### Material for the task
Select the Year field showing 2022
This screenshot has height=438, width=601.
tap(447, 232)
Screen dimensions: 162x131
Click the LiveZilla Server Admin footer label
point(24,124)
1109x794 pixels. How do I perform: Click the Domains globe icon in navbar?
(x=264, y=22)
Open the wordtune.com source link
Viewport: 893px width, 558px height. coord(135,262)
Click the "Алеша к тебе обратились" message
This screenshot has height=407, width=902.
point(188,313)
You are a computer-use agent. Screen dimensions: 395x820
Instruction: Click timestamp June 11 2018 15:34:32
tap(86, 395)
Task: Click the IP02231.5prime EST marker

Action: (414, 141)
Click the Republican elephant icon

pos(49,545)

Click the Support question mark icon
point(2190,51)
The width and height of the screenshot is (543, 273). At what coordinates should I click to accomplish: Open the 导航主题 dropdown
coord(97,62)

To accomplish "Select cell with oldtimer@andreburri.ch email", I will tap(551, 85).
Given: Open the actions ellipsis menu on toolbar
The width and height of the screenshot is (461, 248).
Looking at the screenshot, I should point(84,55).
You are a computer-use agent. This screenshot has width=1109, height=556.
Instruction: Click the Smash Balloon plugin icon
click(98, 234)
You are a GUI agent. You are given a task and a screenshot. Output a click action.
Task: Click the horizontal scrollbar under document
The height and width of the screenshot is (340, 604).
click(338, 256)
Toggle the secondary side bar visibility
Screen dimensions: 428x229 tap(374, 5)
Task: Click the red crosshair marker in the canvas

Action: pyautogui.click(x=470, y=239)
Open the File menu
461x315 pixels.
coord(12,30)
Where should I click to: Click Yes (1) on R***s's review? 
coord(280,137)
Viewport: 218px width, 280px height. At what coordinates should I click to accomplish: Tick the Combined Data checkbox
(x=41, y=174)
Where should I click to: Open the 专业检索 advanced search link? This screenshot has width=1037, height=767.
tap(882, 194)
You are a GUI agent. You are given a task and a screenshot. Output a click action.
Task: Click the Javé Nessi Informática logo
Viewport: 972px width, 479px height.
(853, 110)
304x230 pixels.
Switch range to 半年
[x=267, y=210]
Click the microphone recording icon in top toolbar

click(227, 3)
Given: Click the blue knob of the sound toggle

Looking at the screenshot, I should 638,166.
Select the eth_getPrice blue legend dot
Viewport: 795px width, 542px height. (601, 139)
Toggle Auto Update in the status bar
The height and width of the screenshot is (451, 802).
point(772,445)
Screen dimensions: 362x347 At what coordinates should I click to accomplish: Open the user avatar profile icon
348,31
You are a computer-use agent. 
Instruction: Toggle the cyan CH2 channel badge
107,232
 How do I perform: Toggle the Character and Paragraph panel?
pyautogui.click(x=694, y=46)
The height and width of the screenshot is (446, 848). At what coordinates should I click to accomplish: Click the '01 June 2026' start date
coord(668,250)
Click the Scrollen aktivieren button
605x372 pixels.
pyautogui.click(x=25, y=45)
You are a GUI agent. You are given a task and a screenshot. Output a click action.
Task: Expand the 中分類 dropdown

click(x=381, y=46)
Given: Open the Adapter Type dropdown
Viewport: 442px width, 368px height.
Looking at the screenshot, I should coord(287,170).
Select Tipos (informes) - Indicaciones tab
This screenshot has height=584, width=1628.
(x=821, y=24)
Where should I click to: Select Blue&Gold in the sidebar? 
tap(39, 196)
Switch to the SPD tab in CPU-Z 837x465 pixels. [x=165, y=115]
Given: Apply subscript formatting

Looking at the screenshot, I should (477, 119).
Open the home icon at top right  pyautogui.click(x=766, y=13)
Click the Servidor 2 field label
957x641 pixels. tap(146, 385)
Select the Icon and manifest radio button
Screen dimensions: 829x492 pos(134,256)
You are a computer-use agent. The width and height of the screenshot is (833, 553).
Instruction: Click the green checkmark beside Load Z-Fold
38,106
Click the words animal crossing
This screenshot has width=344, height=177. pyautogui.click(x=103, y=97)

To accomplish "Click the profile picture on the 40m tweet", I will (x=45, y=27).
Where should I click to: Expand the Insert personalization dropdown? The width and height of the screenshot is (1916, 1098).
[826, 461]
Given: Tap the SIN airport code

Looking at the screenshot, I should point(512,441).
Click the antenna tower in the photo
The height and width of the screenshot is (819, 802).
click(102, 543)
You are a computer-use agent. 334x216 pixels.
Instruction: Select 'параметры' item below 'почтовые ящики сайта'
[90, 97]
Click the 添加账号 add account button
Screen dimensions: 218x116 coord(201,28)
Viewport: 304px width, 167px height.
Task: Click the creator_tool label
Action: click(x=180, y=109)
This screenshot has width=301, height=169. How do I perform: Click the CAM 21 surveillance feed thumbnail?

### What you need to do
Please write out every record shown above exactly as it reads.

### Written solution
Select the Year field showing 2022
This screenshot has height=438, width=601.
tap(447, 232)
Screen dimensions: 162x131
Click the LiveZilla Server Admin footer label
point(24,124)
1109x794 pixels. How do I perform: Click the Domains globe icon in navbar?
(x=264, y=22)
Open the wordtune.com source link
Viewport: 893px width, 558px height. coord(135,262)
Click the "Алеша к тебе обратились" message
This screenshot has height=407, width=902.
point(188,313)
You are a computer-use agent. Screen dimensions: 395x820
Instruction: Click timestamp June 11 2018 15:34:32
tap(86, 395)
Task: Click the IP02231.5prime EST marker

Action: (414, 141)
Click the Republican elephant icon

pos(49,545)

Click the Support question mark icon
point(2190,51)
The width and height of the screenshot is (543, 273). At what coordinates should I click to accomplish: Open the 导航主题 dropdown
coord(97,62)

To accomplish "Select cell with oldtimer@andreburri.ch email", I will tap(551, 85).
Given: Open the actions ellipsis menu on toolbar
The width and height of the screenshot is (461, 248).
Looking at the screenshot, I should point(84,55).
You are a computer-use agent. This screenshot has width=1109, height=556.
Instruction: Click the Smash Balloon plugin icon
click(98, 234)
You are a GUI agent. You are given a task and a screenshot. Output a click action.
Task: Click the horizontal scrollbar under document
The height and width of the screenshot is (340, 604).
click(338, 256)
Toggle the secondary side bar visibility
Screen dimensions: 428x229 tap(374, 5)
Task: Click the red crosshair marker in the canvas

Action: pyautogui.click(x=470, y=239)
Open the File menu
461x315 pixels.
coord(12,30)
Where should I click to: Click Yes (1) on R***s's review? 
coord(280,137)
Viewport: 218px width, 280px height. At what coordinates should I click to accomplish: Tick the Combined Data checkbox
(x=41, y=174)
Where should I click to: Open the 专业检索 advanced search link? This screenshot has width=1037, height=767.
tap(882, 194)
You are a GUI agent. You are given a task and a screenshot. Output a click action.
Task: Click the Javé Nessi Informática logo
Viewport: 972px width, 479px height.
(853, 110)
304x230 pixels.
Switch range to 半年
[x=267, y=210]
Click the microphone recording icon in top toolbar

click(227, 3)
Given: Click the blue knob of the sound toggle

Looking at the screenshot, I should 638,166.
Select the eth_getPrice blue legend dot
Viewport: 795px width, 542px height. (601, 139)
Toggle Auto Update in the status bar
The height and width of the screenshot is (451, 802).
point(772,445)
Screen dimensions: 362x347 At what coordinates should I click to accomplish: Open the user avatar profile icon
348,31
You are a computer-use agent. 
Instruction: Toggle the cyan CH2 channel badge
107,232
 How do I perform: Toggle the Character and Paragraph panel?
pyautogui.click(x=694, y=46)
The height and width of the screenshot is (446, 848). At what coordinates should I click to accomplish: Click the '01 June 2026' start date
coord(668,250)
Click the Scrollen aktivieren button
605x372 pixels.
pyautogui.click(x=25, y=45)
You are a GUI agent. You are given a task and a screenshot. Output a click action.
Task: Expand the 中分類 dropdown

click(x=381, y=46)
Given: Open the Adapter Type dropdown
Viewport: 442px width, 368px height.
Looking at the screenshot, I should coord(287,170).
Select Tipos (informes) - Indicaciones tab
This screenshot has height=584, width=1628.
(x=821, y=24)
Where should I click to: Select Blue&Gold in the sidebar? 
tap(39, 196)
Switch to the SPD tab in CPU-Z 837x465 pixels. [x=165, y=115]
Given: Apply subscript formatting

Looking at the screenshot, I should (477, 119).
Open the home icon at top right  pyautogui.click(x=766, y=13)
Click the Servidor 2 field label
957x641 pixels. tap(146, 385)
Select the Icon and manifest radio button
Screen dimensions: 829x492 pos(134,256)
You are a computer-use agent. The width and height of the screenshot is (833, 553).
Instruction: Click the green checkmark beside Load Z-Fold
38,106
Click the words animal crossing
This screenshot has width=344, height=177. pyautogui.click(x=103, y=97)

To accomplish "Click the profile picture on the 40m tweet", I will (x=45, y=27).
Where should I click to: Expand the Insert personalization dropdown? The width and height of the screenshot is (1916, 1098).
[826, 461]
Given: Tap the SIN airport code

Looking at the screenshot, I should point(512,441).
Click the antenna tower in the photo
The height and width of the screenshot is (819, 802).
click(102, 543)
You are a computer-use agent. 334x216 pixels.
Instruction: Select 'параметры' item below 'почтовые ящики сайта'
[90, 97]
Click the 添加账号 add account button
Screen dimensions: 218x116 coord(201,28)
Viewport: 304px width, 167px height.
Task: Click the creator_tool label
Action: click(x=180, y=109)
This screenshot has width=301, height=169. How do I perform: Click the CAM 21 surveillance feed thumbnail?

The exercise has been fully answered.